Residual enmity, especially from the North Korean side, has been fueled in the form of accusations of war crimes committed during the vicious conflict. All three generations of North Korea's ruling Kim dynasty have charged the U.S. and its allies of causing wanton death and destruction via a massive, non-discriminatory air campaign and of weaponizing diseases to wipe out communist forces. The U.S. has fervently denied resorting to biological warfare, but it may have taken then-President Harry Truman himself to prevent the U.S. military from using a nuclear bomb by relieving his top commander, General Douglas MacArthur, when China intervened in 1951.
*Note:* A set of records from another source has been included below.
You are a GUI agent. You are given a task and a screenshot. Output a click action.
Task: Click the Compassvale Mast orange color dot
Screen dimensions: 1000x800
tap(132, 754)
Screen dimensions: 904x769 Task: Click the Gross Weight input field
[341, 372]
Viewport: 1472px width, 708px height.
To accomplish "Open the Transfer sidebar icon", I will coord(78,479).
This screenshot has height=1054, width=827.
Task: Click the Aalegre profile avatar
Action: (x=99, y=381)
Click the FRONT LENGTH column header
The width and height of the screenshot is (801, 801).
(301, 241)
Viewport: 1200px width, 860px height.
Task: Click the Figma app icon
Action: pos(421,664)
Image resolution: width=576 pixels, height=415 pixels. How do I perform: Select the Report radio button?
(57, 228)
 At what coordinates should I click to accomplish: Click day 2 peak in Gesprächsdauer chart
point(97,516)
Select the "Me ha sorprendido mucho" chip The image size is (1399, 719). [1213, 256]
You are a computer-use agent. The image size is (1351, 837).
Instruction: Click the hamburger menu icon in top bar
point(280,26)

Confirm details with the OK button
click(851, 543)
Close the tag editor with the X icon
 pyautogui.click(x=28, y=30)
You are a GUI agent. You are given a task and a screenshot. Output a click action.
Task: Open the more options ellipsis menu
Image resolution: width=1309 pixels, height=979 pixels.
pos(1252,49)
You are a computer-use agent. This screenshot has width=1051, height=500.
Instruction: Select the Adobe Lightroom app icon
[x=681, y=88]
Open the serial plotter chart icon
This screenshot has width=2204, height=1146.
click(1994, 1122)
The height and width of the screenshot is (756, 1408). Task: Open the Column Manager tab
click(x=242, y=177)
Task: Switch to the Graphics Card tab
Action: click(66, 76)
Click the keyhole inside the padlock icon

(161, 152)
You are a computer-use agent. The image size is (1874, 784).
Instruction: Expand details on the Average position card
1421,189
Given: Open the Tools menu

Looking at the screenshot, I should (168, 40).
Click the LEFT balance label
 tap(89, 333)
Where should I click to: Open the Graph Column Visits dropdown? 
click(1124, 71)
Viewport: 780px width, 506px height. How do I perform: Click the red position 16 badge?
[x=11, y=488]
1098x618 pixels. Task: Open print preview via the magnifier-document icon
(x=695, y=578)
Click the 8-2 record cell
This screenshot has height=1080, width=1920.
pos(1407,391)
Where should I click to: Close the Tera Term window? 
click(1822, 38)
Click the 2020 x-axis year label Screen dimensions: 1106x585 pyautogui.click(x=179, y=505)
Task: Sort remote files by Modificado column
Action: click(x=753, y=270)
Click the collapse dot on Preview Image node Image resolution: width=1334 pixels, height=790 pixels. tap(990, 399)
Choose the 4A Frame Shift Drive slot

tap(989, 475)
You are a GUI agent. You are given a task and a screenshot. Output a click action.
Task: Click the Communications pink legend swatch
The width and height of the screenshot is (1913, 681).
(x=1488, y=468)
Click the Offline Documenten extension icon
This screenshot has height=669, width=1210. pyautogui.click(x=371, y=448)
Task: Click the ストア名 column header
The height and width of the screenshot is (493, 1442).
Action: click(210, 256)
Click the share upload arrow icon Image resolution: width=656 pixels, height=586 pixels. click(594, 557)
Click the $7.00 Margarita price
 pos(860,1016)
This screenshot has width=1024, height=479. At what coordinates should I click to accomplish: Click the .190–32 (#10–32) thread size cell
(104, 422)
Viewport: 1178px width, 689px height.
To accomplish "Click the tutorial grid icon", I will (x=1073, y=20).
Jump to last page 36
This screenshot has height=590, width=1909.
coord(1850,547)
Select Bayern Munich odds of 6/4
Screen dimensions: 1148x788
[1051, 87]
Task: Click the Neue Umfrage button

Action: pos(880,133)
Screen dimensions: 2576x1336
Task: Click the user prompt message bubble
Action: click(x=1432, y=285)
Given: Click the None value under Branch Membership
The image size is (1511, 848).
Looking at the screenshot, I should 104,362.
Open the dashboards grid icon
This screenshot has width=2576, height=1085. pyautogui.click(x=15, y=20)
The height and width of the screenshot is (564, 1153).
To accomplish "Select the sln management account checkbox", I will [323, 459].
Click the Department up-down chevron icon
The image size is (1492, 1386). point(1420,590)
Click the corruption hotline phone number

As the conflict raged on abroad, the U.S. did, however, test dispersing biological agents on its own people, including in the city of San Francisco between September 1950 and February 1951. In June 1966, the U.S. exposed commuters on the New York City subway system to an anthrax substitute. While these experiments were generally considered harmless, if not ethically ambiguous, the infamous, four-decade Tuskegee syphilis experiment both anticipated the suffering of its unknowing participants and was explicitly racial in nature. From 1932 to 1972, the U.S. Public Health Service recruited hundreds of African-Americans suffering from syphilis, purporting to help them, while in actuality refusing them adequate treatment to test the progression of the disease.
The uncovering of the Tuskegee syphilis experiment and the outrage that ensued led to other revelations, including a 1946-1948 U.S. government experiment in which U.S. health workers intentionally infected hundreds of unconsenting Guatemalans with gonorrhea and syphilis. The study reportedly included Guatemalan sex workers who were later encouraged to spread the disease among locals. In 2010, then-Secretary of State Hillary Clinton apologized for the experiment, calling it "clearly unethical," in a statement cited by Reuters.

North Korea has long been critical of U.S. foreign policy abroad, especially the 21st-century invasions of Afghanistan and Iraq, the latter of which was partially inspired by the belief that Iraqi President Saddam Hussein possessed weapons of mass destruction. Despite international sanctions, North Korea tested its first nuclear weapon in 2006 and further U.S. intervention in conflicts in countries such as Libya and Syria hardened its resolve to develop a hydrogen bomb and intercontinental ballistic missiles capable of hitting the U.S., both of which the youngest Kim managed to do this year, despite Trump's threats.
Facing increased U.S. military pressure, North Korea has vowed to cling to its nuclear weapons as long as it felt Washington posed a danger to Kim's government, but has deflected claims it possessed thousands of tons of chemical weapons of its own and reports of human rights abuses. North Korea has instead accused the U.S. of devising "Plan Jupiter," an alleged U.S. chemical and biological assault "to exterminate the Korean nation in order to realize its wild ambition for dominating the world." North Korea then claimed to have foiled such a plot against Kim's life in May, but did not provide any specific details of the alleged attempt.